There is no backing a log up mechanically, but there are two mechanisms to handle emergency situations.

There is a big easy to reach lever above the feed chute that controls the feed roller spider clutch. Push this lever and the feed roller stops.

There is also a hard to reach lever up and behind the feed chute that raises the feed roller up. Pull this lever toward you to raise the feed roller - this allows you to pull material out from under the roller. The problem with this mechanism as shipped is that it is so awkward to use it almost takes two people. That is why I retrofitted a foot pedal on it. Now I can just step on the pedal to raise the feed roller. I use this foot pedal every time I chip and can't imagine not having it.

Also, I had a problem with the feed roller drive shaft. Anyone with one of these chippers should make a small modification to it. Each end of the drive shaft has a female square socket. Each of the square sockets has a hole in it. This hole should be drilled and tapped to hold a set screw to keep the socket from sliding off the square drive ends of the feed roller and gearbox. If it gets a little gummed up and the socket comes off it will round off the square drive ends in short order. The setscrew fixes that problem. Also, the two feed roller drive shaft universal joints should be kept well greased even though there isn't a zerk fitting for it.

My chipper now has about 40 hours on it and I still think it's a HECK of a good value, but you will probably have to maintain it more than a $10k pto chipper. I think it will outperform most $5k chippers though.


----------



## GreenMtnMan (Jan 9, 2004)

Using a piece of equipment long term sure exposes it's warts. Maybe my Jinma chipper is a bit too small or too consumer-quality for my needs but it seems that every 15 hours of operation requires 5 hours of maintenance. Here's some more issues that have come up.

The feed roller drive pulley is mounted on the main flywheel shaft which passes through a hole in a sheet metal panel. This hole is about a half inch larger than it needs to be, which creates a gap between shaft and panel. The ends of small brush can enter this gap and they then get wrapped around the shaft and pulley. Eventually they bind the shaft, and removing them is a tedious and time consuming operation. You have to pull off some sheet metal covers and half the feed chute and grab one end of the brush while manually spinning the flywheel backwards and avoiding the knives. This probably could be prevented by pulling the pulley and riveting another piece of sheet metal with a smaller shaft hole to reduce the gap.

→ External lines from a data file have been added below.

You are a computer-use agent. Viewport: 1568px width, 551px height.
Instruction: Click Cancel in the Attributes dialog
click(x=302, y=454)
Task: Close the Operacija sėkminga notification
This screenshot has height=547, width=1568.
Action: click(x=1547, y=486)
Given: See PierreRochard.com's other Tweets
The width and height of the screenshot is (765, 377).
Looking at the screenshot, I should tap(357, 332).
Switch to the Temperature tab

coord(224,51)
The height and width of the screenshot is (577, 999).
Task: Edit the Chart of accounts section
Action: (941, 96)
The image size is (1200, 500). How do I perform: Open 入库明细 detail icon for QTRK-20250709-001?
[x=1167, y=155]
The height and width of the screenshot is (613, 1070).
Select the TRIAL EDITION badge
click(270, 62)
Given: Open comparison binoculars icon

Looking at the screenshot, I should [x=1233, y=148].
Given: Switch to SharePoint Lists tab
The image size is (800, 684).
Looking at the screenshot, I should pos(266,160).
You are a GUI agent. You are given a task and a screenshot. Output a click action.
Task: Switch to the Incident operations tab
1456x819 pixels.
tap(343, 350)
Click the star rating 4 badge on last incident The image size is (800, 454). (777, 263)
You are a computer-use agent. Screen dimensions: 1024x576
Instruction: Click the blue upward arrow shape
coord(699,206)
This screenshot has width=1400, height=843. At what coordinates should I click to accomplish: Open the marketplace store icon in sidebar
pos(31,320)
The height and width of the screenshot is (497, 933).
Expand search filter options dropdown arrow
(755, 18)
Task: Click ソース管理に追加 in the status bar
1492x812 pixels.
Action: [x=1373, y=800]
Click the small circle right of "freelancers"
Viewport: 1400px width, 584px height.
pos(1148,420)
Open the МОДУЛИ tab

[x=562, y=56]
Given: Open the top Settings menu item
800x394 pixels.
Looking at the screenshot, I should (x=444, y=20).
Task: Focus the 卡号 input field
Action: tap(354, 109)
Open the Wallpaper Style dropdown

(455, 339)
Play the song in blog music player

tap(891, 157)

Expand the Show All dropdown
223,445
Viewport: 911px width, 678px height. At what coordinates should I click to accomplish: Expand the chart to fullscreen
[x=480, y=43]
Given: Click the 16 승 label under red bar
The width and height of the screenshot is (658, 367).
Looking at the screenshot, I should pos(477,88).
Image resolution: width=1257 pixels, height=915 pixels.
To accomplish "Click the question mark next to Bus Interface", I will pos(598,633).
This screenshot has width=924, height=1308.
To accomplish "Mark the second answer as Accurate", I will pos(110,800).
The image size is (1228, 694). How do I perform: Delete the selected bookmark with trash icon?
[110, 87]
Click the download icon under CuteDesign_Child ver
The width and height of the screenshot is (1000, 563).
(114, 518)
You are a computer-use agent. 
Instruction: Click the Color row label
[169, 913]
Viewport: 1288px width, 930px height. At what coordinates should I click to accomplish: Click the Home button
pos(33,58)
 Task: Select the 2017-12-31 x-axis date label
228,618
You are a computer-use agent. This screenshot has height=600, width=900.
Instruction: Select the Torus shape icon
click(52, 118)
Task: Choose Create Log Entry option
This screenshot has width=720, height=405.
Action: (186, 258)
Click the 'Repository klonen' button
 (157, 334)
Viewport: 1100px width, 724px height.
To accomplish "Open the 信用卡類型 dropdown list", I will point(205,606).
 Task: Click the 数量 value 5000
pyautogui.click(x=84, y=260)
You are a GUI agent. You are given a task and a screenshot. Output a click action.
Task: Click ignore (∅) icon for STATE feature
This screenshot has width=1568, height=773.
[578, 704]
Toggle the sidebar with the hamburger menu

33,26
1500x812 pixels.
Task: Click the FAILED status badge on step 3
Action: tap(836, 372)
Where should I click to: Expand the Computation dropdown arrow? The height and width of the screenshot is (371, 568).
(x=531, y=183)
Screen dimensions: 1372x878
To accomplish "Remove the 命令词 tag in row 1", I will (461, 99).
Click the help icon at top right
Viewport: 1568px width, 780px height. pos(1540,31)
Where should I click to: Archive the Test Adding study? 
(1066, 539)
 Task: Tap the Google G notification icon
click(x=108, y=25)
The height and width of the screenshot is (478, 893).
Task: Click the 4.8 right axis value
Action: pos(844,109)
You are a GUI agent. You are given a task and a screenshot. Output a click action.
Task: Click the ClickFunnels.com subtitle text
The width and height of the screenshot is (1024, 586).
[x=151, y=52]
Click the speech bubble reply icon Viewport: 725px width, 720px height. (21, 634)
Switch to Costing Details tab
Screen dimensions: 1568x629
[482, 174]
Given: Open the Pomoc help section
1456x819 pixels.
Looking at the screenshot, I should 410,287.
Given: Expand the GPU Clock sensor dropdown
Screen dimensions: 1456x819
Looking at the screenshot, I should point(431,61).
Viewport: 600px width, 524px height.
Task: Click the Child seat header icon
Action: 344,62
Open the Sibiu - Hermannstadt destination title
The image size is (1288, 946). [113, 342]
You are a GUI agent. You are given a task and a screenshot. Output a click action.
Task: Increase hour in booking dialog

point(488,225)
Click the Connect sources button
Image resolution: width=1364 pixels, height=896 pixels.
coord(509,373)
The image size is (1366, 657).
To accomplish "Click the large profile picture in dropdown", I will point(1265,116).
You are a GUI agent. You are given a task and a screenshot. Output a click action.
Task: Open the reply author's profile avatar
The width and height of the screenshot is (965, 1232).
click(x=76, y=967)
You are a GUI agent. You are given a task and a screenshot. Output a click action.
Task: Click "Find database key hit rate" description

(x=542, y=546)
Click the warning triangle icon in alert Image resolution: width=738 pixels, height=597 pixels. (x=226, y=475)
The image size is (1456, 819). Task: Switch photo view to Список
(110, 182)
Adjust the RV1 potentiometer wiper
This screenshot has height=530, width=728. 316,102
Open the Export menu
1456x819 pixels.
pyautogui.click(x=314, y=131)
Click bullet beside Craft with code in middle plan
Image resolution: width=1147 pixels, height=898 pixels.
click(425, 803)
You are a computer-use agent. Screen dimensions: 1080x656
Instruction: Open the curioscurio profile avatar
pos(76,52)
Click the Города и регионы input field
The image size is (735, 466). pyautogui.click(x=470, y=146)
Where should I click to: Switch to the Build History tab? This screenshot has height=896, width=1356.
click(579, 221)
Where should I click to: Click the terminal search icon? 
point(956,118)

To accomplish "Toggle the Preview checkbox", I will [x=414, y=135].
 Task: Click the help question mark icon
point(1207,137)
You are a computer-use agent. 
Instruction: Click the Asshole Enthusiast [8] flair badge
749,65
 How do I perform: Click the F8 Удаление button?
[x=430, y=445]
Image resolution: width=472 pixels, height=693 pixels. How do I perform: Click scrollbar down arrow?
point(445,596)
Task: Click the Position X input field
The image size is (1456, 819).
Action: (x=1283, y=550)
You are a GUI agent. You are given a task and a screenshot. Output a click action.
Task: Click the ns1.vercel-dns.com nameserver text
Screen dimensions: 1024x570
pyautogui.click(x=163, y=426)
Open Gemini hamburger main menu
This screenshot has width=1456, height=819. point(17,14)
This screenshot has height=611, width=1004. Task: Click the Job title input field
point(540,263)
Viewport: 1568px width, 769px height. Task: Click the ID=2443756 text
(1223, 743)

This problem may have been exacerbated by a too-large gap between the anvil and knives. The manual calls for 0.010-0.030 clearance and I suspect the clearance from the factory was much larger (but didn't measure before I had already removed the anvil). I replaced the anvil and set the clearance to 0.020. We'll see if this helps.

Also, the knives don't seem to stay sharp more than 10-15 hours. Changing or reversing knives also takes a couple of hours. It's a real PIA to dig the sap/dirt out of the four hex head screws and associated nuts that hold each knife, but they have to be cleaned up before they can be removed. I spoke to a guy who makes chipper knives out of high quality alloys, and he said he could make some knives for me for around $100/set. I may take him up on this since the price isn't that much higher than factory knives.


----------



## Live Oak (Dec 22, 2003)

How much mulch have you processed vs. how many hours of maintenance total so far? I am not sure how much better the American made chippers are compared to your Jinma. I know they are over double the cost. Thanks for the review Ken. VERY good info. to have.


----------



## GreenMtnMan (Jan 9, 2004)

That's a different way of looking at it. I'd guess I've processed about 15-20 yards of mulch and had about 15 hours of repair and maintenance. Not a very good record. If a few more mods were made I'm sure I could reduce the maintenance load, but I'm not sure if I want to spend the time and effort. It turns out that a 6" chipper is sort of marginal for my needs anyway, so I'm thinking of ponying up the bucks for a 50-75 hp trailer mounted machine. In Oregon we get a 35% tax credit for buying chippers, plus we can write it off on our federal taxes so the $10-12k price on a good used one can be swallowed easier. After 2-3 years of use the bulk of our chipping will be done and I could probably sell it for a good amount when done with it.


----------



## Valley View (Apr 11, 2010)

*Bj*

I have Jinma model 6 chipper I bought used last year. Before I purchased it I read an article on line which talked about the weekness of the feed roller shaft. Today the end broke off the shaft and i can't find the modification, which I thing was to replace it with a short shaft with universals at each end. 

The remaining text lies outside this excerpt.